It's Sunday morning, and you might not know this about me...but Sunday is my favorite day. I don't think it's a God thing, although I am a person of faith. It's more about how I translate the world on Sundays. Feels quiet, open, ready to be any kind of day at all. The weekdays are work days. Saturday always feels like a fun day because it is the first day off and it has another following it! But, Sunday is like a pause and that breath that I imagine Sunday being feels like endless possibility for rest, or laundry or a visit, matinee, long walk, play with kitties, gardening, reading, writing, whatever. It's just a great day to me and pretty much always has been.
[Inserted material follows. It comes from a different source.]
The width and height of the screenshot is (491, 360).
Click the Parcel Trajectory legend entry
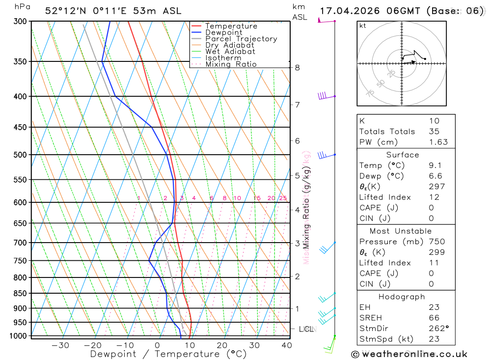coord(241,39)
I'm juggling all these new thoughts lately about who I am, could be, might become. My agenda is about self-confidence and for now that is really exciting. Because it's about allowing everything...even the bad stuff. I see that down the road, there will be curtailing, making a plan to exorcise some of the unnecessary behavior...but right now, it's just about acknowledging. Almost like a nod to self and I love it...because basically I have never done it before. Or not in this fashion that feels free and supportive.
Last week was my mama's birthday. I haven't spoken to her in 11 years. I passed by the day barely realizing that it belonged to her. I do hope that her life is good. I do want her to be happy and healthy and loved. I just have my own soul at heart. And I love her where she is, and never want her closer. She placed some horrors inside of me that I can't seem to shake. But, I suspect that she was always ill, and what she put in me was what she had to purge of her own. I know she did the best that she could, because I think we all do.
There's another thing you can do on Sunday...reflect. Now, I think I'll get active! Time to throw the dog bed in the washer. Enjoy your Sunday!